## Extracted information
--- START ---

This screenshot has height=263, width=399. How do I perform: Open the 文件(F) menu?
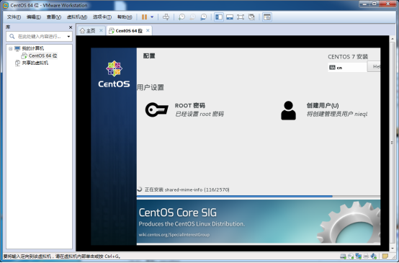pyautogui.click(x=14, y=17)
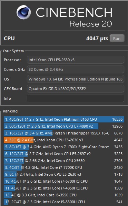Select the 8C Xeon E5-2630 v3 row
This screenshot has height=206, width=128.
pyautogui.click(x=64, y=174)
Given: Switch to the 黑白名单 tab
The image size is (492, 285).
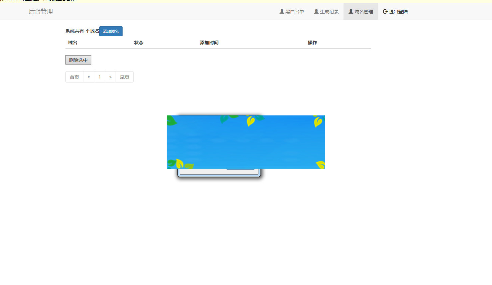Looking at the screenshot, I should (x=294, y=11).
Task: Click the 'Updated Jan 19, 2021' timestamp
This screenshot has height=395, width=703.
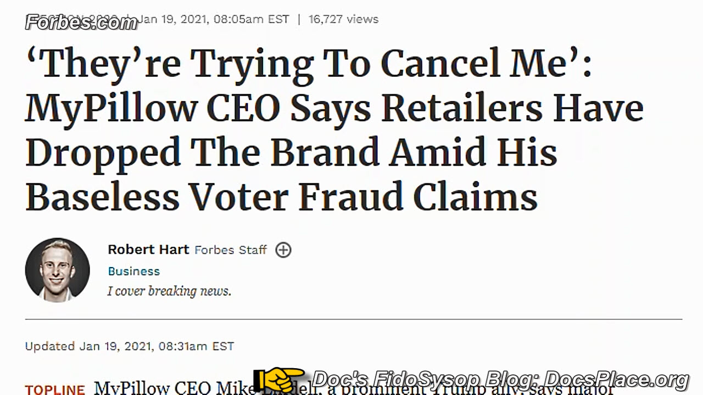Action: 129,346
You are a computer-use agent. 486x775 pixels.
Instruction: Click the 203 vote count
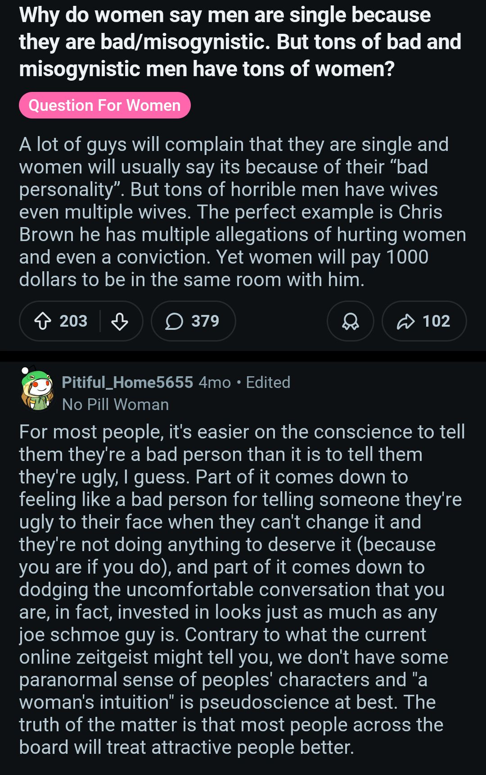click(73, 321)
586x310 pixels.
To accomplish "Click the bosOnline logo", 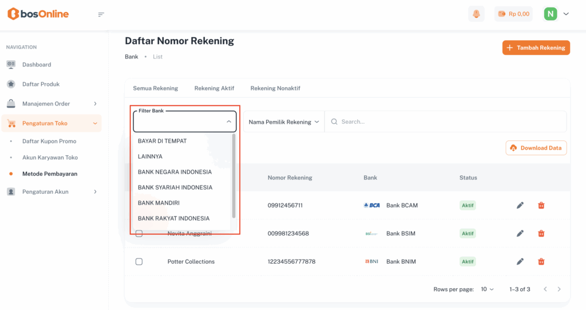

--- END ---
--- START ---

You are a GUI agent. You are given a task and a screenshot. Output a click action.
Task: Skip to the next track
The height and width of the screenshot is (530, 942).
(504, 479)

--- END ---

## Task item
From the listing above, return each line with the word "pixels".

## Written answer
You are a computer-use agent. 486x775 pixels.
586x310 pixels.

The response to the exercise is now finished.